Nonetheless, their absences — and Rodgers’ departure in favor of backup DeShone Kizer — were hardly an excuse for a performance in which the Packers were outgained, 402-175, punted almost as many times (seven) as they achieved first downs (nine), and never even penetrated the Lions’ 20-yard line.

A week after a remarkable overtime victory over the New York Jets — in which they rallied from a 35-20 second-half deficit for a 44-38 win — this was the exact opposite.

“They played better, they coached better and that’s why I think the scoreboard reads like it did,” said Packers interim head coach Joe Philbin, who took over when coach Mike McCarthy was fired on Dec. 2 with four games left in his 13th season as coach. “One thing we had talked about since Dec. 3 was being a pro and being accountable. It wasn’t one person, it wasn’t one play. They outcoached us, they outplayed us. They caught the ball better, tackled better, blocked better. They outplayed us today and outcoached us. No doubt. So that was that.”

The offense struggled even before Rodgers’ departure, failing to gain a first down and managing just 13 total yards. Kizer struggled (16 of 35, 132 yards, one interception, 44.0 rating) but got little help from an injury-ravaged offensive line and a running game that went nowhere (nine carries for 6 yards by running backs).

“We couldn’t really get anything going. Out of sync — I don’t really know what to call it,” said backup lineman Justin McCray, who finished the game at left tackle for an injured David Bakhtiari (hip). “They put us out there to score points, and when you come out without any points, we definitely didn’t do our job today.

“It’s frustrating. We played hard last week, and we prepared well this week. Guys were hurting this week, but everybody came in, everybody practiced. And to have this happen, it’s just frustrating. I know nobody on this team quit. Everybody was playing hard, everyone is playing through injuries, everybody’s been going through their own battles with the season. It’s just tough when it doesn’t go the way we want on Sunday.”

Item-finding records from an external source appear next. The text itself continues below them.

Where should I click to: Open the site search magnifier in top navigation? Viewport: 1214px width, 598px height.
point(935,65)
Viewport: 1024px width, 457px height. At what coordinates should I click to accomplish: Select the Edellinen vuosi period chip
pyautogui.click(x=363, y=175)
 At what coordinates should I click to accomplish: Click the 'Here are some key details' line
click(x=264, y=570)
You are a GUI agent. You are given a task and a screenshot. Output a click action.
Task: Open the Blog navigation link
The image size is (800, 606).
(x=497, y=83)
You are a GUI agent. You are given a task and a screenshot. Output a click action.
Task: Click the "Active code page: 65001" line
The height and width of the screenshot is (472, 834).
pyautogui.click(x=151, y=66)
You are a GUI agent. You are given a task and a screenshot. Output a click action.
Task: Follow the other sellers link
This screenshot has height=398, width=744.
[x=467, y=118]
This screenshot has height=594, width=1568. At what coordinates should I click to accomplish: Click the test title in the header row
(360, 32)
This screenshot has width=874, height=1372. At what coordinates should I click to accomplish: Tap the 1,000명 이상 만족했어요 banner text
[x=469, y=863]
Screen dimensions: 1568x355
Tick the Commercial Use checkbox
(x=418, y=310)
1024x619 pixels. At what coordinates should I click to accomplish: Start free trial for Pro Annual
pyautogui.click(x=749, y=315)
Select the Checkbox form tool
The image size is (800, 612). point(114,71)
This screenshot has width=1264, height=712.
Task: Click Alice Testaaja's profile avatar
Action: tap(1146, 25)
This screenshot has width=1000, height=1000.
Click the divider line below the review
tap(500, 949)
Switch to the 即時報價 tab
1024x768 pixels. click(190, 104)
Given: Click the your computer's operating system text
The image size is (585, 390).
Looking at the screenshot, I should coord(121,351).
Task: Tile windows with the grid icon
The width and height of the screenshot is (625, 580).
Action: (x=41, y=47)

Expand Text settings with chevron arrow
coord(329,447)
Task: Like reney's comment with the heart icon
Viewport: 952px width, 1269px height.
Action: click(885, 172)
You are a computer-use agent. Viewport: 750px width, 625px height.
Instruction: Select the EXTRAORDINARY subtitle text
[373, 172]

And now, who knows? Team president/CEO Mark Murphy and general manager Brian Gutekunst have already begun their search for McCarthy’s successor, having interviewed ex-NFL head coaches Jim Caldwell and Chuck Pagano. Philbin is also a candidate, although Sunday’s outcome surely didn’t help his chances, and it was widely reported Sunday that the team would try to interview Northwestern head coach Pat Fitzgerald. Murphy and Gutekunst could interview a dozen or more candidates before moving forward.

Meanwhile, a number of players might’ve played their final snaps for the Packers on Sunday, including Matthews and wide receiver Randall Cobb. And they’re hardly alone in facing uncertain futures.

“I told the players in the locker room, I told them last night: ‘There’s change in the NFL, right? Players and coaches, every year,’” Philbin said. “That’s what we sign up for. I realize that, I understand that.

“But that’s football. It is what it is, you can’t change that now.”